Genesys Cloud Provider 422 on AI Bot Flow Action Set

The nightly backup restore job is failing on the new AI bot flow. Terraform plan looks clean, but apply drops a 422 on the flow resource. Bot connector is live in the org. Dependency graph should hold up. Console shows the action set exists. API rejects the reference anyway.

Environment

  • Terraform v1.6.4
  • Genesys Cloud Provider v1.102.0
  • Region: us-east-1
  • Pipeline: GitLab CI running terraform apply

Config Snippet

resource "genesyscloud_flow" "ai_triage_flow" {
 name = "AI Triage - Prod"
 enabled = true
 type = "INBOUND"
 
 actions {
 id = "action_bot_connector"
 type = "bot"
 bot {
 action_set_id = var.ai_bot_action_set_id
 bot_id = var.ai_bot_id
 }
 }
}

Error Output

Error: creating Flow: POST https://api.mypurecloud.com/api/v2/flows: 422 Unprocessable Entity
{"errors":["Action set configuration invalid for action 'action_bot_connector'. The referenced action set 'a1b2c3d4' is not compatible with the flow type."]}

Logs show the action set ID matches exactly what’s in the state file. It’s definitely the bot action type. Switching the flow type to OUTBOUND doesn’t help. The documentation mentions something about NLU model versioning but doesn’t give a concrete field to fix in the provider. State import just overwrites the error.

1 Like

The 422 usually surfaces when the provider sends a stale action_set_id. Step one is pulling the raw JSON from /api/v2/flows/{flowId}. Ensure your token carries the flow:read scope. Missing a version tag breaks validation.

curl -X GET "https://api.mypurecloud.com/api/v2/flows/{flowId}" \
 -H "Authorization: Bearer $TOKEN"

Check the actionSets array. Terraform expects the full object structure, not just the UUID. You’ll need to update your HCL to match that payload format.

seen this 422 pop up when the provider state drifts from the live flow definition. the provider caches the action_set_id but if someone tweaks the flow in the console between plan and apply, the version hash shifts. the apply drops because the reference is stale. pull the raw flow json and compare the actionSets array against what terraform is sending. you’ll spot the version mismatch immediately. here’s how the structure should look if it’s valid:

"actionSets": [
 {
 "id": "your-action-set-id",
 "version": 12
 }
]

if the version is missing or null, the api rejects it. make sure the id matches the console exactly. also, is this action set triggering an identity lookup or sso assertion check? if the bot calls an external idp during flow init, a 422 can mask a deeper auth failure. check the request logs for SAML_ASSERTION_INVALID. usually means the attribute mapping is broken or the cert rotated. i’m seeing similar issues when okta pushes a malformed assertion with missing nameid format. the us-ea region enforces strict validation here. try running this to check the assertion payload:

curl -X GET "https://api.mypurecloud.com/api/v2/identity/saml/assertion" \
-H "Authorization: Bearer $TOKEN"

what idp are you using for the bot context?
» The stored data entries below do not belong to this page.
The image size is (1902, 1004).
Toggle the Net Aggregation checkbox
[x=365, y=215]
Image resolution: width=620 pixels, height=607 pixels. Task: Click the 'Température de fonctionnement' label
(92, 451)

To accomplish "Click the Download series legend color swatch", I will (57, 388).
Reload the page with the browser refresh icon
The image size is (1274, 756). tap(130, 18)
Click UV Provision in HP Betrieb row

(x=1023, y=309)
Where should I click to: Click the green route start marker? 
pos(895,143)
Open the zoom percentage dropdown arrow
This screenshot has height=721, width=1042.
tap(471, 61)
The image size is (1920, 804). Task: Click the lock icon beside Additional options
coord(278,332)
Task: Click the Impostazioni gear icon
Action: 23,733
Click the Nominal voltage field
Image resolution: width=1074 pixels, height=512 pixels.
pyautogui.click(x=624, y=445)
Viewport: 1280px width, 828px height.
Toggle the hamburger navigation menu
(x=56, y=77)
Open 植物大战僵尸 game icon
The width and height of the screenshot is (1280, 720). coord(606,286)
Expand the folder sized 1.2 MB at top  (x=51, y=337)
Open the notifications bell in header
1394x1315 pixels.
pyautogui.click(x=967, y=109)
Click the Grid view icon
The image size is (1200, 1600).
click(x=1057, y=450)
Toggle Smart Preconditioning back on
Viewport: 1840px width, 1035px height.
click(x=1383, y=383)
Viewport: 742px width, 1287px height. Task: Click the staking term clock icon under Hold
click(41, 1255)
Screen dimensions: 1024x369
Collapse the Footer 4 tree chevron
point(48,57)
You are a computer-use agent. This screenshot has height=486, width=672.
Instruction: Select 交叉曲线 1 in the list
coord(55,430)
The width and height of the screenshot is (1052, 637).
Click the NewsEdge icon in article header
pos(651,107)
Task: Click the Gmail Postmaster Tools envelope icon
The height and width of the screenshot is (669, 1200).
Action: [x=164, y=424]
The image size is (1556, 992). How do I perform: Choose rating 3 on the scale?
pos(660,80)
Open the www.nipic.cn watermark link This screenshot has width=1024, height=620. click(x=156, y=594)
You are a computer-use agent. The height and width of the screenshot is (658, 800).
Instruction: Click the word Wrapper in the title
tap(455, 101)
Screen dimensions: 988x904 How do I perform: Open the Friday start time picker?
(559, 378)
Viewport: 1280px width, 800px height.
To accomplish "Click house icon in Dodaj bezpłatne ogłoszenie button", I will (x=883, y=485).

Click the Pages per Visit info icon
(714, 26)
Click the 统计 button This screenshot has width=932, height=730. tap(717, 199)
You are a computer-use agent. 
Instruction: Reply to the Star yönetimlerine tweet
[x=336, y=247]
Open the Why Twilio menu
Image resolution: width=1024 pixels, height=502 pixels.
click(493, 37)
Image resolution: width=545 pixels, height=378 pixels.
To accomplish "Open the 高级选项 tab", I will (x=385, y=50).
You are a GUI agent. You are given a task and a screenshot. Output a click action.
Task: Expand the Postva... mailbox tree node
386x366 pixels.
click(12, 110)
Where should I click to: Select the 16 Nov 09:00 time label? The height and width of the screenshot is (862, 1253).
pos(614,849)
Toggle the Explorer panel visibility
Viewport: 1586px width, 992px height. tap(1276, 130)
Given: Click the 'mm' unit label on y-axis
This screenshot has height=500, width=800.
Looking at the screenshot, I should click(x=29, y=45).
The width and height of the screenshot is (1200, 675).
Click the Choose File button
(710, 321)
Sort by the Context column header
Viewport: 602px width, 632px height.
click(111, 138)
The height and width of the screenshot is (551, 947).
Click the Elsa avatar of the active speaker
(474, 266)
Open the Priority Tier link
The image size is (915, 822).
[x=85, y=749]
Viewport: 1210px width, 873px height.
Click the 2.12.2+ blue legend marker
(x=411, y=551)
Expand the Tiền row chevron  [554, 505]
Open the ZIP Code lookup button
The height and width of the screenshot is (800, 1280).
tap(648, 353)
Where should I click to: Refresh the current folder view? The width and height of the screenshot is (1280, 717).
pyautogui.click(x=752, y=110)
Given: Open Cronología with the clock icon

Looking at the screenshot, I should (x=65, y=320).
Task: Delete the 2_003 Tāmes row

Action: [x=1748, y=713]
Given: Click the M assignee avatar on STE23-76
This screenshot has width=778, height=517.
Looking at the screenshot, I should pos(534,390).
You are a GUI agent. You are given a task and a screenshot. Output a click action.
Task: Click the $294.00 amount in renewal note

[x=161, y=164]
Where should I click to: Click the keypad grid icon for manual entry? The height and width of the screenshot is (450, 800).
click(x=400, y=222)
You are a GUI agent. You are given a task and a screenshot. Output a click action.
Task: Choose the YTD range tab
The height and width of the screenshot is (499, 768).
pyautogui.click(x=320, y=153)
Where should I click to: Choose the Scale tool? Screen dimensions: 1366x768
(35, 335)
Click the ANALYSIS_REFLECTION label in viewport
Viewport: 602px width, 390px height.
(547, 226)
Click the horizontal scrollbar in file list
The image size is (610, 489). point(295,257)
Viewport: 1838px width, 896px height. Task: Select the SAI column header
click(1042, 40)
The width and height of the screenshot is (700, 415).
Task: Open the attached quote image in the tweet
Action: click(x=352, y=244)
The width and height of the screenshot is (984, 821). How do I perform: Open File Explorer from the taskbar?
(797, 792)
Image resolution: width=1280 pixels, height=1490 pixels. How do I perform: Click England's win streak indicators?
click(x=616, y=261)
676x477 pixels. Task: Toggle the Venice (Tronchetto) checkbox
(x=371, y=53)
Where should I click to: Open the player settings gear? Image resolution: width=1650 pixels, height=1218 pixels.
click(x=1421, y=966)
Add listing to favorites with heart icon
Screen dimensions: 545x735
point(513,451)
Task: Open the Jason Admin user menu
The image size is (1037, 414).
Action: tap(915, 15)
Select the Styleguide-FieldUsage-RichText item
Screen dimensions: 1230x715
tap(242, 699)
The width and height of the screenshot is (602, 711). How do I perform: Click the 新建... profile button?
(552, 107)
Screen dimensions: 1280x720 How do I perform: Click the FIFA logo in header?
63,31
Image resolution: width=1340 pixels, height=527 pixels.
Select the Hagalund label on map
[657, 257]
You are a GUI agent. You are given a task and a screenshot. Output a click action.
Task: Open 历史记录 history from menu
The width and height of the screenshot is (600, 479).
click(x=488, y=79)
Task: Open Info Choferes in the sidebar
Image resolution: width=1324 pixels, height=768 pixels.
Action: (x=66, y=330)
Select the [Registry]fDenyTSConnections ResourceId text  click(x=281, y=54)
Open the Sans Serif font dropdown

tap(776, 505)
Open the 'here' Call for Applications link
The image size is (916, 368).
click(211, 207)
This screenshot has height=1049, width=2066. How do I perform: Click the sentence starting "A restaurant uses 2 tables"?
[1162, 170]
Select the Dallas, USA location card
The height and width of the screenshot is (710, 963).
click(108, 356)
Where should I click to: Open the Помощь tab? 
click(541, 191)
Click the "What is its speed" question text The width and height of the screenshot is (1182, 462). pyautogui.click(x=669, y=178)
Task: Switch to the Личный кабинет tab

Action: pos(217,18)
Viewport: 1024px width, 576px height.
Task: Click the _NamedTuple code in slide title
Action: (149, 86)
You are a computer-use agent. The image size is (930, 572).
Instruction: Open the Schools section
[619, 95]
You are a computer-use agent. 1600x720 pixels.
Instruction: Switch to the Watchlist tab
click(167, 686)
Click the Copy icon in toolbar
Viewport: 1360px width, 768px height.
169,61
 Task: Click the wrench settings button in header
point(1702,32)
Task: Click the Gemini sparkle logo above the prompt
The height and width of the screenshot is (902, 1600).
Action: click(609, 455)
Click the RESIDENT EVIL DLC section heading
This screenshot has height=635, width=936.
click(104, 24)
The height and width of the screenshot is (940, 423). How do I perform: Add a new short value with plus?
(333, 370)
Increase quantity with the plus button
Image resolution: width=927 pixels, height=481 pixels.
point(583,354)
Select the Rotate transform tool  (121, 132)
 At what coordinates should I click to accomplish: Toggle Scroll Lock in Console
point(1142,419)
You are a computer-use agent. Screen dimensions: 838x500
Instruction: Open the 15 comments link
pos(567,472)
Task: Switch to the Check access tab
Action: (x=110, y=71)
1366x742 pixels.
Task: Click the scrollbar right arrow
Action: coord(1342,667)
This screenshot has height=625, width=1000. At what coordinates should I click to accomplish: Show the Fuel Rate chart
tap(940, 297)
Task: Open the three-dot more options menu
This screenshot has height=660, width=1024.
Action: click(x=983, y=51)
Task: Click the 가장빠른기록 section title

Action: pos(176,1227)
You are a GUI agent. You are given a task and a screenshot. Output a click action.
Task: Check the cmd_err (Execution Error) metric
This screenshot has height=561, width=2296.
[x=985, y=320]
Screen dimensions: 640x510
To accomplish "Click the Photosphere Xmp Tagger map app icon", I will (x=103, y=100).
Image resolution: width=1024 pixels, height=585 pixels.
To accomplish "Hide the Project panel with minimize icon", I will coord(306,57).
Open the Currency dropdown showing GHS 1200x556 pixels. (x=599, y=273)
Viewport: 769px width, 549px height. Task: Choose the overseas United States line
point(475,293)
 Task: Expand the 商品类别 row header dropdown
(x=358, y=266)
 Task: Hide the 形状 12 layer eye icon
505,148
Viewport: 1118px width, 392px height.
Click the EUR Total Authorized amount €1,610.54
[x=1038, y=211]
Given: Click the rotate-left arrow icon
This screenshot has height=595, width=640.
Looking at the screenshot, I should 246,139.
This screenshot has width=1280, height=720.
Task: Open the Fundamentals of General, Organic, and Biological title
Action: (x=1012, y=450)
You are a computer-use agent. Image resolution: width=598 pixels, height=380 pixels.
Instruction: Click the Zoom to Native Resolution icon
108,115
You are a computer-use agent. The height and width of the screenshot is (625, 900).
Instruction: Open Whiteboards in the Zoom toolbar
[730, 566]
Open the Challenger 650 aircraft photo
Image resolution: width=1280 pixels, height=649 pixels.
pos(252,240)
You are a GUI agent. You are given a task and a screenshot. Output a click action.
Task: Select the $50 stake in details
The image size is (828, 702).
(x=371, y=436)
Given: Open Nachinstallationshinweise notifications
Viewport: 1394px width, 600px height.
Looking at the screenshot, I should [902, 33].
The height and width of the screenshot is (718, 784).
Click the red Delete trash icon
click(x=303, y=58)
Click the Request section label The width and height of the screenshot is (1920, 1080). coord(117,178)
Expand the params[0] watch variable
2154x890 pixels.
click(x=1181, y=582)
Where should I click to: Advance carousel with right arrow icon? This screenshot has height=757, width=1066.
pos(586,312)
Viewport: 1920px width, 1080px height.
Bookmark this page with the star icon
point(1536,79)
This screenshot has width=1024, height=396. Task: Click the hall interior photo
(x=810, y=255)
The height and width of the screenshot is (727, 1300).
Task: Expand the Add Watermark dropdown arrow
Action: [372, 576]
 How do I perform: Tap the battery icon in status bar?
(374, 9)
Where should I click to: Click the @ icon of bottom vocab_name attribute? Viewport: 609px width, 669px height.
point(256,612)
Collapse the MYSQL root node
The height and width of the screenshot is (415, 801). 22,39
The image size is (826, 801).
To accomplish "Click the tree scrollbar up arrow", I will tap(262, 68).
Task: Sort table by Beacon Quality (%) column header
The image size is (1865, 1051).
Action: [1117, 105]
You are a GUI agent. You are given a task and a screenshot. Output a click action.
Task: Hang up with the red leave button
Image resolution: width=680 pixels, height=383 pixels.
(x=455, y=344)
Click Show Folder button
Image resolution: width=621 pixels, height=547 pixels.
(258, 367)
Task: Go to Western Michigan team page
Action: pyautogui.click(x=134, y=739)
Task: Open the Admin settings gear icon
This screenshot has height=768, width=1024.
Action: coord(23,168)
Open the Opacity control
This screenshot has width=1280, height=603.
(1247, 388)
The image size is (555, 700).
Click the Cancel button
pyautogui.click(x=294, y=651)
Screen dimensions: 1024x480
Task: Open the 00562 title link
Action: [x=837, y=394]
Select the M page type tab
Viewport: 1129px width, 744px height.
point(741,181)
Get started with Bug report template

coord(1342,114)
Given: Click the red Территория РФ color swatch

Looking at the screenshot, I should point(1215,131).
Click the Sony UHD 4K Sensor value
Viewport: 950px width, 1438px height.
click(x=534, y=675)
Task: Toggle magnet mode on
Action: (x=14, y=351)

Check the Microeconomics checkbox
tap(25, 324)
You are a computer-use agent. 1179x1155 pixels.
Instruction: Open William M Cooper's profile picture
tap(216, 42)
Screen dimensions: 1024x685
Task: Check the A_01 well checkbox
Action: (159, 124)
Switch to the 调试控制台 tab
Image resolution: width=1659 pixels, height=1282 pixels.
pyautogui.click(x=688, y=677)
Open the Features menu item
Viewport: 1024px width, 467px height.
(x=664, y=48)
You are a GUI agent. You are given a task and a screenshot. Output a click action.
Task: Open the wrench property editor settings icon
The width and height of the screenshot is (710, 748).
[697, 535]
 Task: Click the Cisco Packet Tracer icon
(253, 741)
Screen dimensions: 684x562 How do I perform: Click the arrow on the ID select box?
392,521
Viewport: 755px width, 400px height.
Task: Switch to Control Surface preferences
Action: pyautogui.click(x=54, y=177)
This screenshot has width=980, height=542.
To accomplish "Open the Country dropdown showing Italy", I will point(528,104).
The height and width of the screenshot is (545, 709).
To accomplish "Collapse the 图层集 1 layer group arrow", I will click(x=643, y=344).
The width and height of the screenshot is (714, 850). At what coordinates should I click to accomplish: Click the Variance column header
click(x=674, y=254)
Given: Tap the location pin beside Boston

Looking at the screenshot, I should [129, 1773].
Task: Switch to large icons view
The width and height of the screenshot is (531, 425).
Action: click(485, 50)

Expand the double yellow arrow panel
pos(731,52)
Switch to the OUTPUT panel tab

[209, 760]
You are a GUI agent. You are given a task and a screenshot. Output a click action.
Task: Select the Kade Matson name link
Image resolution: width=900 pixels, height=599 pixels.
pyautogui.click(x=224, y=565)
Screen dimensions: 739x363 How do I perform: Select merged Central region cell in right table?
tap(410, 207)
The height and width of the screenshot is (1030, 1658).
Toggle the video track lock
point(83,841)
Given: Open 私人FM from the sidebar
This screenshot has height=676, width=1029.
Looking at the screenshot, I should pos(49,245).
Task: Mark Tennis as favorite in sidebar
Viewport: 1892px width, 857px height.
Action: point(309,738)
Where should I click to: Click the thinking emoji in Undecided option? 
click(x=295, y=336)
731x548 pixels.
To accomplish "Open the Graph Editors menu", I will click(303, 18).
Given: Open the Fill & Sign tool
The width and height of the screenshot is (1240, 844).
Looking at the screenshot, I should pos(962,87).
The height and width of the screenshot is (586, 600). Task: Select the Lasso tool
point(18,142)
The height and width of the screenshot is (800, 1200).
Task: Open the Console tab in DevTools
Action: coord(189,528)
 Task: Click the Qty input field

The API docs explicitly state that action_set_id references require a matching version hash. You’re hitting the validation gate because the state drifted.
Fix it by:

  1. Running terraform refresh to pull the live state.
    Gateway drops mismatched payloads instantly.
1 Like

You’re hitting that version drift wall again. The provider caches the old hash while someone tweaked the flow in the console, so the API drops the mismatched payload instantly. Bypassing the state cache works better when you pull the live definition straight through a quick Python helper before you even touch terraform apply. Make sure your token carries the flow:read scope. Here’s how I grab the correct action_set_id and version hash:

from genesyscloud import PureCloudPlatformClientV2
import os

client = PureCloudPlatformClientV2.create_client(
 client_id=os.getenv("GENESYS_CLIENT_ID"),
 client_secret=os.getenv("GENESYS_CLIENT_SECRET")
)
flows_api = client.flows
# Maps to GET /api/v2/flows/{flowId}
flow_resp = flows_api.get_flow(flow_id="your-flow-id", expand=["actionSets"])
for ref in flow_resp.body.action_sets:
 print(f"ID: {ref.id} | Version: {ref.version}")

Run that, drop the fresh version into your terraform state file, and rerun. The 422 usually clears right up. It’s usually the console auto-saving a draft that shifts the hash without any visible changes. Check the expand param too. Leave it out and you’ll just get empty references.